### [TASK PROMPT]
Where does the word "screenshot" show up in the records? Copy every line that holds it.

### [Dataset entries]
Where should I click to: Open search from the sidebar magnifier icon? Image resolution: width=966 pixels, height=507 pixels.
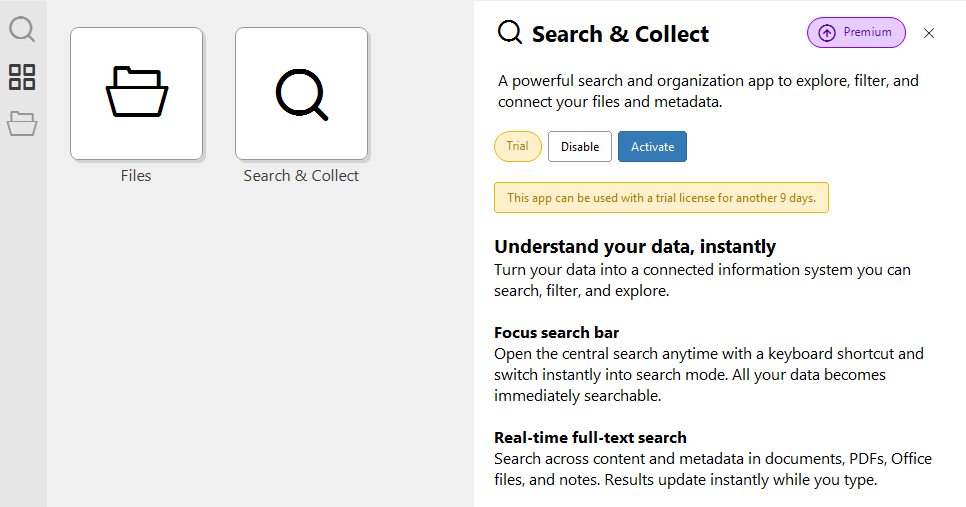[22, 29]
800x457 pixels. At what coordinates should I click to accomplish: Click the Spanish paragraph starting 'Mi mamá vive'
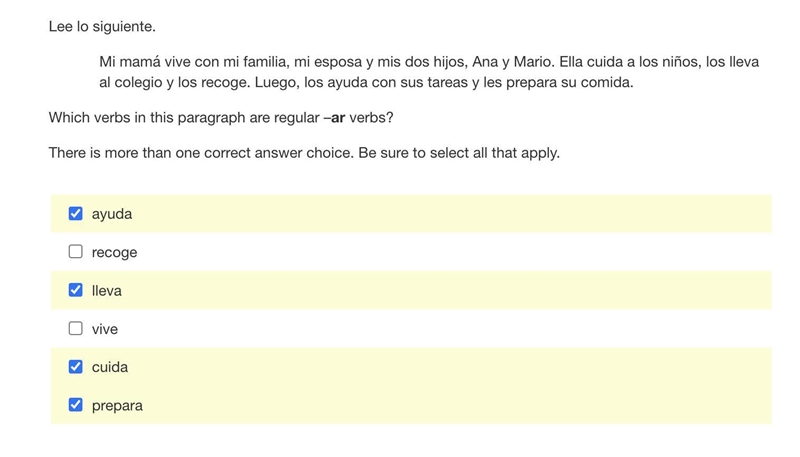pyautogui.click(x=429, y=72)
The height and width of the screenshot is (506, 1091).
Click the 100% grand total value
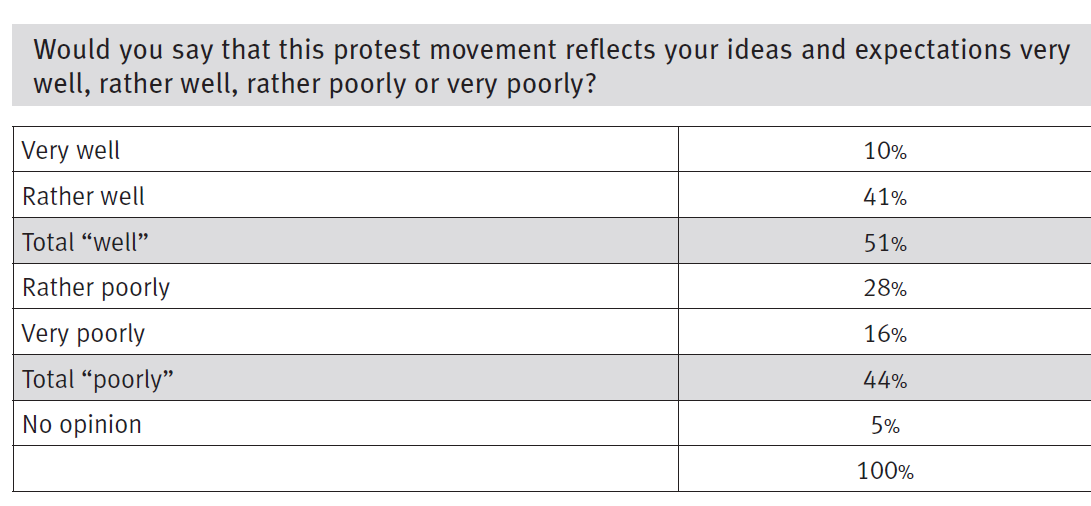click(885, 471)
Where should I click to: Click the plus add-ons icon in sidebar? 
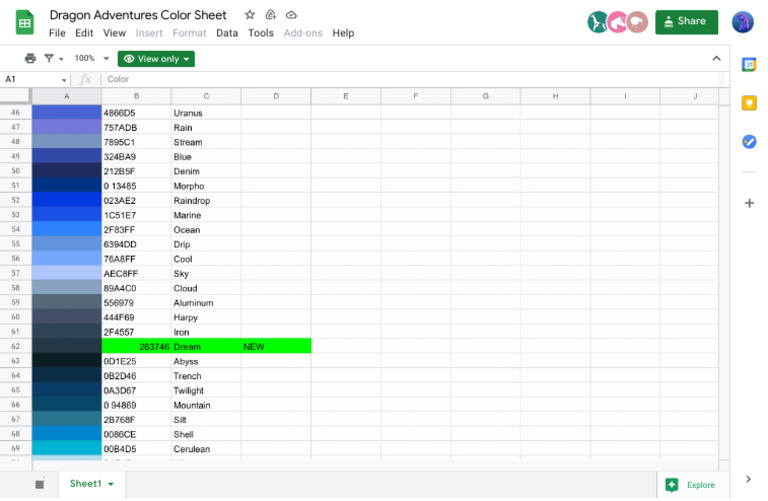click(749, 203)
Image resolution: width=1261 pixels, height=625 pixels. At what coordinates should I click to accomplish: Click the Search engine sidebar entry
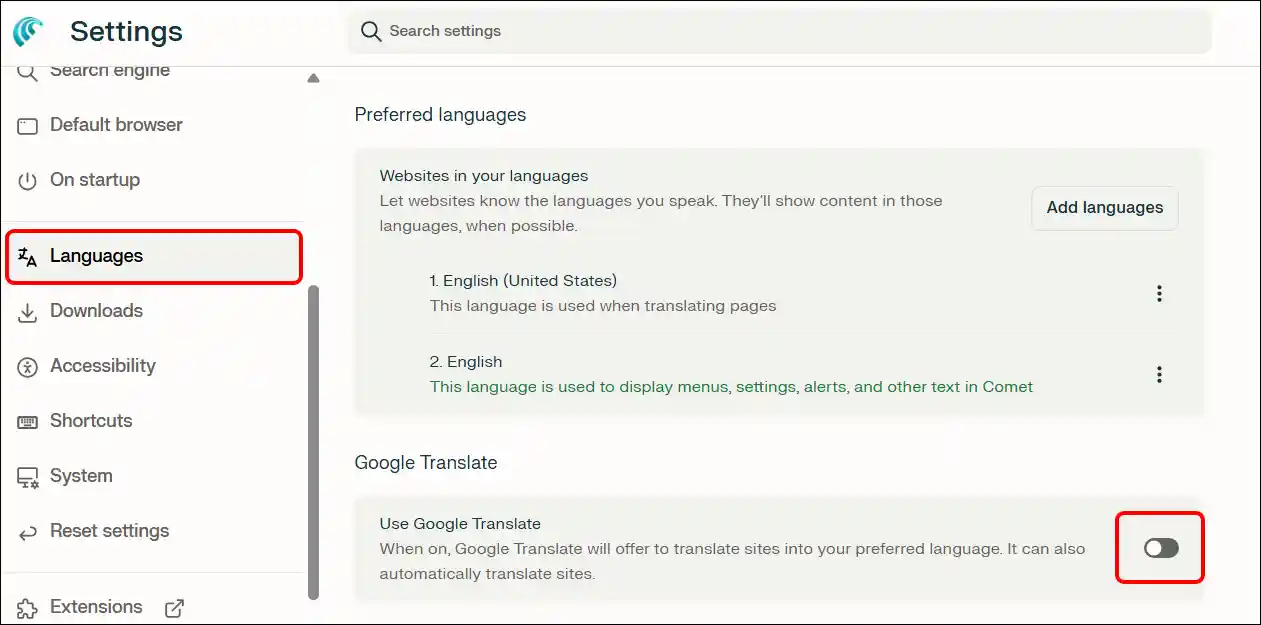[x=110, y=70]
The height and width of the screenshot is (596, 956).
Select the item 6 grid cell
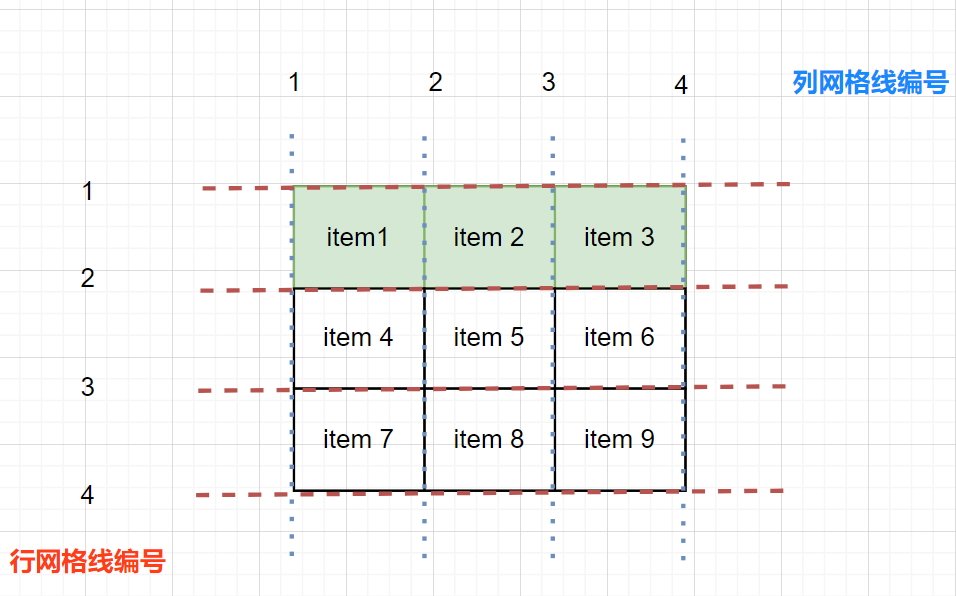pyautogui.click(x=619, y=338)
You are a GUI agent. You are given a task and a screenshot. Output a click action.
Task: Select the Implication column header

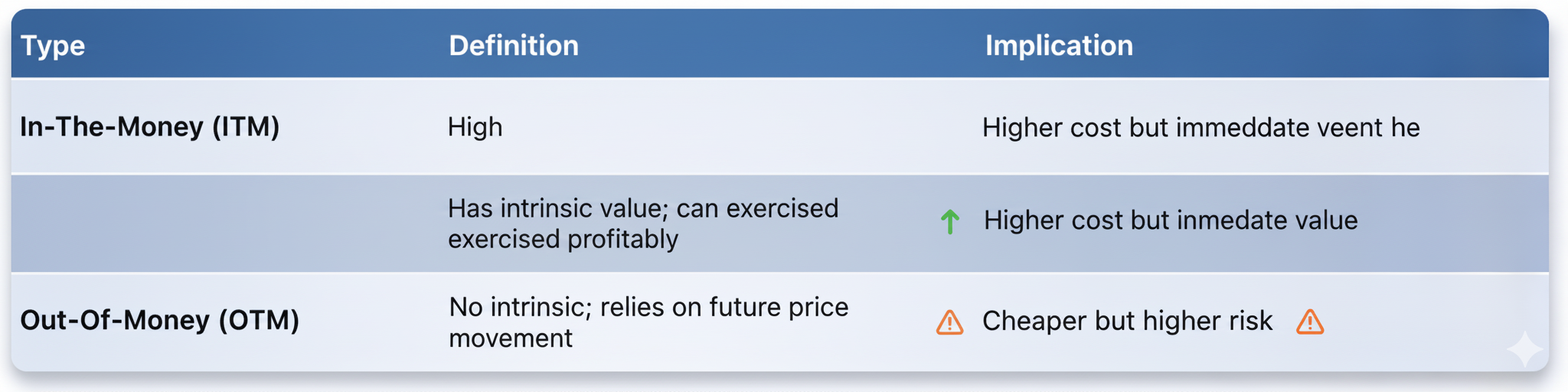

### [RESPONSE AREA]
The height and width of the screenshot is (506, 1091).
The height and width of the screenshot is (596, 956).
You are a GUI agent. You are given a task and a screenshot. Output a click action.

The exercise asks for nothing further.